David Jansson, an assistant professor in geography at Vassar College, has written extensively on the complexities of Southern identity. In a study comparing the attitudes of blacks in Lynchburg, Va., with those of members of the pro-secession League of the South, he found striking similarities _ affinity for Confederate symbols aside.

"Being Southern meant valuing family, community, a slow pace of life, rural landscapes, and so on," he said.

"Values are stressed here; family, community, honor," said Bianca Matlock, who is from Arkansas and attends historically black Fisk University in Nashville, Tenn.

"Northerners are not used to the gesture of Southern hospitality," she said. "The female values of the `Southern Belle' representing grace and integrity are only found in the South."
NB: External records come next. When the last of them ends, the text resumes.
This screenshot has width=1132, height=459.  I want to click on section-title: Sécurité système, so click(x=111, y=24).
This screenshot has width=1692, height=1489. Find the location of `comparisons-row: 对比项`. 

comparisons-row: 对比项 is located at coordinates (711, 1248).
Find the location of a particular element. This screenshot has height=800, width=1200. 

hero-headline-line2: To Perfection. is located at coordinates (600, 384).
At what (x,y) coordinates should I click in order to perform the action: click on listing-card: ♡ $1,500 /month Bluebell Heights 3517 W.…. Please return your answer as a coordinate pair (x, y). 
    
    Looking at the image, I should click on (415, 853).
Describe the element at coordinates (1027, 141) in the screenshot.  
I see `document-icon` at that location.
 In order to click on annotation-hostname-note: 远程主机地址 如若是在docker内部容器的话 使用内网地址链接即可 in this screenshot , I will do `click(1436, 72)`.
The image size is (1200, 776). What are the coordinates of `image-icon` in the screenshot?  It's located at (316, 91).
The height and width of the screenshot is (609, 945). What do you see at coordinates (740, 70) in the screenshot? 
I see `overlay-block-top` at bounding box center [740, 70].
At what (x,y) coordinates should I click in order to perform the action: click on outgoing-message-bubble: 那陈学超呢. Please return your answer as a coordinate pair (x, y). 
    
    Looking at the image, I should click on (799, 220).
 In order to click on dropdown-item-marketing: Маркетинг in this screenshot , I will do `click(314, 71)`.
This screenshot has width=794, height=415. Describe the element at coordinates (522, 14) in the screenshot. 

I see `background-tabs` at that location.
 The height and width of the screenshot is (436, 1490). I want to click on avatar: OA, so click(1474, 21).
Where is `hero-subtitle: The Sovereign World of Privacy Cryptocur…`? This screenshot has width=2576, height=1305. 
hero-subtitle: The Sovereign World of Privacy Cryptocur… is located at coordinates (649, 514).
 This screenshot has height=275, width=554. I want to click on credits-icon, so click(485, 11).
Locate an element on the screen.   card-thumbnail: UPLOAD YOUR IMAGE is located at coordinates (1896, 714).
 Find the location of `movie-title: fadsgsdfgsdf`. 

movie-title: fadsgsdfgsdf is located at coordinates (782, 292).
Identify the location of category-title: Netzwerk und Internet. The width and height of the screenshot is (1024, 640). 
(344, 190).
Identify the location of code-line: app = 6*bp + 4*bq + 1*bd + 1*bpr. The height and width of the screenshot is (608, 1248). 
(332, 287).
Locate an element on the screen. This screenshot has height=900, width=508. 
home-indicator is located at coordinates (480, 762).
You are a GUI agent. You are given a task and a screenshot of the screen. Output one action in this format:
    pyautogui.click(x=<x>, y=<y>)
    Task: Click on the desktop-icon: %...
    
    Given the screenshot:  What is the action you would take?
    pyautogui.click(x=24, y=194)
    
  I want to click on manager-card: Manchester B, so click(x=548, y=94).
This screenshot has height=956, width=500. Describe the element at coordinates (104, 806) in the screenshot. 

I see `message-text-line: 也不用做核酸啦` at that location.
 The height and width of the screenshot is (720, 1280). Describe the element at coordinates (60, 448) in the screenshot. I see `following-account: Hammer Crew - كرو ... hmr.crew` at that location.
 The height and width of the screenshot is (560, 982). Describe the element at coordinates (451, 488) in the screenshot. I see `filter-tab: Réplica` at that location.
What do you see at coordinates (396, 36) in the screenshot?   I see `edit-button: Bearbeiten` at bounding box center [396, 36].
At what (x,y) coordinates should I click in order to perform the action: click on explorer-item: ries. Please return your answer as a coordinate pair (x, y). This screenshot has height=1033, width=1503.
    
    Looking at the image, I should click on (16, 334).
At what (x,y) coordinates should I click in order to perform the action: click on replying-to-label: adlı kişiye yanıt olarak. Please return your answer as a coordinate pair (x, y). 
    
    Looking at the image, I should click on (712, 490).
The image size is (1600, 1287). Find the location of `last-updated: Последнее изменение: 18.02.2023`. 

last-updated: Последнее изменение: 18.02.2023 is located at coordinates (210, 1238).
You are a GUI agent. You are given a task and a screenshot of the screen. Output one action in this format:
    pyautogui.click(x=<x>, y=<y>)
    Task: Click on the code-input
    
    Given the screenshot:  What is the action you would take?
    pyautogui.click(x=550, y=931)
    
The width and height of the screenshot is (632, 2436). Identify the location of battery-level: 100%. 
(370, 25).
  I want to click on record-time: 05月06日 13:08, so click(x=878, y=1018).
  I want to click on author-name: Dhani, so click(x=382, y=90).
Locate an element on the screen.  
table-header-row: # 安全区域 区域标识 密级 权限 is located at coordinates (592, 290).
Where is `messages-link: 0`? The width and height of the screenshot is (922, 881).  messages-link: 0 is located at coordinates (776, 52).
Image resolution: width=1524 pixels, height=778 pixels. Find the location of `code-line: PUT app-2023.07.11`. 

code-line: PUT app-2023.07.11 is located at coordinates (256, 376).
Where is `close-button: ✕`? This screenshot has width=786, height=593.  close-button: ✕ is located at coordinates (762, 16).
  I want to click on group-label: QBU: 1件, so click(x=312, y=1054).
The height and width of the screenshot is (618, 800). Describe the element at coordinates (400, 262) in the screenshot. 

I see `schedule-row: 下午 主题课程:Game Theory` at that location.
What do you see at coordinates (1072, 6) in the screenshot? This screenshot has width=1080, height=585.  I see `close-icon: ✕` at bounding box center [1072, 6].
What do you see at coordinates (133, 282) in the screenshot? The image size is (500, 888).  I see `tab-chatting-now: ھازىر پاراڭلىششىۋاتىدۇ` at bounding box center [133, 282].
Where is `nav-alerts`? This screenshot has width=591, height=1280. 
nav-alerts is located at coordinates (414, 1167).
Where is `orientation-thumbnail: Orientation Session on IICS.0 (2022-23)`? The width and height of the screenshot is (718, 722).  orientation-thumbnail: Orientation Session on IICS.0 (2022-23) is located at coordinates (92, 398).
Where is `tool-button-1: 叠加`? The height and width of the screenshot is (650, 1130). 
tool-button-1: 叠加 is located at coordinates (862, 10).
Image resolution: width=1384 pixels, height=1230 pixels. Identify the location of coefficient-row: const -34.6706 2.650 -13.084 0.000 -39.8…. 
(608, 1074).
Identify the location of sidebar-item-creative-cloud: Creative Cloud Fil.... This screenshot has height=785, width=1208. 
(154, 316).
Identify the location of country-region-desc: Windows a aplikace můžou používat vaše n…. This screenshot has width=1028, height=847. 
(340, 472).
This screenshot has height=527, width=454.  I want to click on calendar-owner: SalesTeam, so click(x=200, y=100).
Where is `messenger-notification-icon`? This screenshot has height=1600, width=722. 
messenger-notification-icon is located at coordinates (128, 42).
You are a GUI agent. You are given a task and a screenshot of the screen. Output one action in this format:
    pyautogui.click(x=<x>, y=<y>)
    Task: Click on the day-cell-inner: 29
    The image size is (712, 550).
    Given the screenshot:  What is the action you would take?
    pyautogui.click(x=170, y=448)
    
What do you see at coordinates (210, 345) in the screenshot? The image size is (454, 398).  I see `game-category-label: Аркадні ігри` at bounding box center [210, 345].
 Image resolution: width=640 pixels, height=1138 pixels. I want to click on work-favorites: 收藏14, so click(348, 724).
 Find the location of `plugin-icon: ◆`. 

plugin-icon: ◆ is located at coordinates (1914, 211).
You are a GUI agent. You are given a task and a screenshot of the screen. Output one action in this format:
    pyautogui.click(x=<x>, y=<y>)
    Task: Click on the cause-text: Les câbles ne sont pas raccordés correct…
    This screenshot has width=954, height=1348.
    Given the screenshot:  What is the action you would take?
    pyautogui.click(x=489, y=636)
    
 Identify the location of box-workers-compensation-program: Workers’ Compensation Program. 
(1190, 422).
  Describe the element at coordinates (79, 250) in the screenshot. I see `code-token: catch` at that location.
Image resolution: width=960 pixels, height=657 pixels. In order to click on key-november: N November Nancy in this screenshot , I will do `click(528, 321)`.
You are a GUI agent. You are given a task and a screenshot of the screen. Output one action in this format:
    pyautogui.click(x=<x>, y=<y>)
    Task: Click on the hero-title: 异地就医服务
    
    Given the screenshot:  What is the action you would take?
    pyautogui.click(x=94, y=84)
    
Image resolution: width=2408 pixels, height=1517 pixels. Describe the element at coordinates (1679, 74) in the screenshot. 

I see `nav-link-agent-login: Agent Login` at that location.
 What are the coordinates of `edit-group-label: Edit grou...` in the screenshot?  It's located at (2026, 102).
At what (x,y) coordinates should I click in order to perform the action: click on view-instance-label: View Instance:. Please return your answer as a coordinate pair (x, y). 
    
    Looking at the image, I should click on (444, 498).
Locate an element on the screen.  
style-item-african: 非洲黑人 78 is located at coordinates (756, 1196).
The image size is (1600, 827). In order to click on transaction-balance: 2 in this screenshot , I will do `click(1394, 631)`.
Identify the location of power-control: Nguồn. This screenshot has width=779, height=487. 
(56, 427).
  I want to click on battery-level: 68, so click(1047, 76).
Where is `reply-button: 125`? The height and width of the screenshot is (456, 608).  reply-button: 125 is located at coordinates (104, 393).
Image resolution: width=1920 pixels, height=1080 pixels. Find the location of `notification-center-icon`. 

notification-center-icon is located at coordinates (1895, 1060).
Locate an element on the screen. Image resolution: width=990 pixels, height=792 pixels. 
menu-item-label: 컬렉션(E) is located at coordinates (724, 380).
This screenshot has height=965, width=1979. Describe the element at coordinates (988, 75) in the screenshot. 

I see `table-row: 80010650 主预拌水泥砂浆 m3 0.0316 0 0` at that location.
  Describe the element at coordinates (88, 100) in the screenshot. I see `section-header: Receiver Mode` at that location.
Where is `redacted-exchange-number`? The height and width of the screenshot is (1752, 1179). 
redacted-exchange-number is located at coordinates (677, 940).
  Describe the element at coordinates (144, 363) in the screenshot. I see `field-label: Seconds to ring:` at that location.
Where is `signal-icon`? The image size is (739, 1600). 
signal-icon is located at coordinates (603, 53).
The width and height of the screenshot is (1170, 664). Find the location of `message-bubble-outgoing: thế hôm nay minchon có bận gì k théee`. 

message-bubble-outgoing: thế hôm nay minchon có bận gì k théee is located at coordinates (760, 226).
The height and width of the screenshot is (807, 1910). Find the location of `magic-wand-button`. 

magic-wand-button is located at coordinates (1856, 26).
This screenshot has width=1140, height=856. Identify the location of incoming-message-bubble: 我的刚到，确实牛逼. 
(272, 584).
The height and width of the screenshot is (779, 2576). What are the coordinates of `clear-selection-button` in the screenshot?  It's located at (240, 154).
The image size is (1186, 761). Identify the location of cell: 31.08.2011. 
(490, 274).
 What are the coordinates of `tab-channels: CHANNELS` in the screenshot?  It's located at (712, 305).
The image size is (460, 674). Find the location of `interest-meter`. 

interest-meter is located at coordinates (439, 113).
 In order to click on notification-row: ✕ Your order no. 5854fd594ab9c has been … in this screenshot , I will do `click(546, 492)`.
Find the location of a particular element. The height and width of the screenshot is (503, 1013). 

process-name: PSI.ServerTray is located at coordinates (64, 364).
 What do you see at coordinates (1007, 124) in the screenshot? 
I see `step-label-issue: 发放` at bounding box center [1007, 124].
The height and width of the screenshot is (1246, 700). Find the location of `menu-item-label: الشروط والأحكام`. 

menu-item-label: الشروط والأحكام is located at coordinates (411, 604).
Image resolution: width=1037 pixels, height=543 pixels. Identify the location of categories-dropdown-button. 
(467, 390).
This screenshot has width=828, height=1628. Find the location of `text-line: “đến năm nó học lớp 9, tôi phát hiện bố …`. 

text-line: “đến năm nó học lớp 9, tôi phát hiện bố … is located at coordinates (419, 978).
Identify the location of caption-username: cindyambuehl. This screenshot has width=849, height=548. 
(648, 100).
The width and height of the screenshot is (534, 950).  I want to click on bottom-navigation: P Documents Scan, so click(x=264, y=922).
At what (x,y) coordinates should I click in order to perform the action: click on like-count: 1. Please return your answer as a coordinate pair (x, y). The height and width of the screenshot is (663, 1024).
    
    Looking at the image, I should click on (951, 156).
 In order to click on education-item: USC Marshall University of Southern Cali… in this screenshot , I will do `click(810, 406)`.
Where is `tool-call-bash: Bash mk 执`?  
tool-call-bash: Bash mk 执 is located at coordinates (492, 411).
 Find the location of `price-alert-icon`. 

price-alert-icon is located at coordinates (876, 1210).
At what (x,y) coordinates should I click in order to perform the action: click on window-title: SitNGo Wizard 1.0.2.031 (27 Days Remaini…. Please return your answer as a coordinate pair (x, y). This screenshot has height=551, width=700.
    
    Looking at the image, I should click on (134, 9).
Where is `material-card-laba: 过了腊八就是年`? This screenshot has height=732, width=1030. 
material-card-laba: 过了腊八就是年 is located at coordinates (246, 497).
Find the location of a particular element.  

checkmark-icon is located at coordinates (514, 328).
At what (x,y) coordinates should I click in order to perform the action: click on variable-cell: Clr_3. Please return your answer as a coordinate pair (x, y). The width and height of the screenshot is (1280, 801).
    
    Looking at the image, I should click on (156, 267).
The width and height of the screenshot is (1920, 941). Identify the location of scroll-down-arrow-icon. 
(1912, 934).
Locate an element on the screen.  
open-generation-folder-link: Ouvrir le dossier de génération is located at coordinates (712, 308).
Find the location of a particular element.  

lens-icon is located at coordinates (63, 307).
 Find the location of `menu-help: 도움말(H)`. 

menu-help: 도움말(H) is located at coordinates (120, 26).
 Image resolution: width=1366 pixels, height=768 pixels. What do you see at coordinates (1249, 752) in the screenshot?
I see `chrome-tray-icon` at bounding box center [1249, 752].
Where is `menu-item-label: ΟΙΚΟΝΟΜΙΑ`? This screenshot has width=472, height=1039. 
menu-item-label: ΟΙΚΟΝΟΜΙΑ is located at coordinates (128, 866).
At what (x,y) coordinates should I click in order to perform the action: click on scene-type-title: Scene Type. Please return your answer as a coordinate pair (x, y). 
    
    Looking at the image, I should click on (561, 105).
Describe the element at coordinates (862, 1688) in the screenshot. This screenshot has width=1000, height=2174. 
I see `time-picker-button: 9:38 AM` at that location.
As much as she likes the South, Matlock still comes back to Confederate symbols that, to her, are reminders of pain and suffering. She just doesn't understand whites who see them as benign symbols of "The Lost Cause."

"In my nearly white neighborhood, I see the Confederate flag. In fact, my neighbors explained to me that it's a sign of heritage just as the Black Panther sign is to some African-Americans and not of racial implications," she said. "Yeah, right."

Charles Evers, 82, is part of a generation of blacks who endured the worst of the South before desegregation. His brother, former NAACP leader Medgar Evers, was murdered by a white racist in Mississippi in 1963.

Still, he thinks of the South as a place of unending opportunity for blacks, whites and everyone in between.

"I've traveled all over the world, and I'll tell you: There is no place as honest as the South about its racial feelings," he said. "I think it can be the most wonderful place in the world if we can just keep making the progress we have."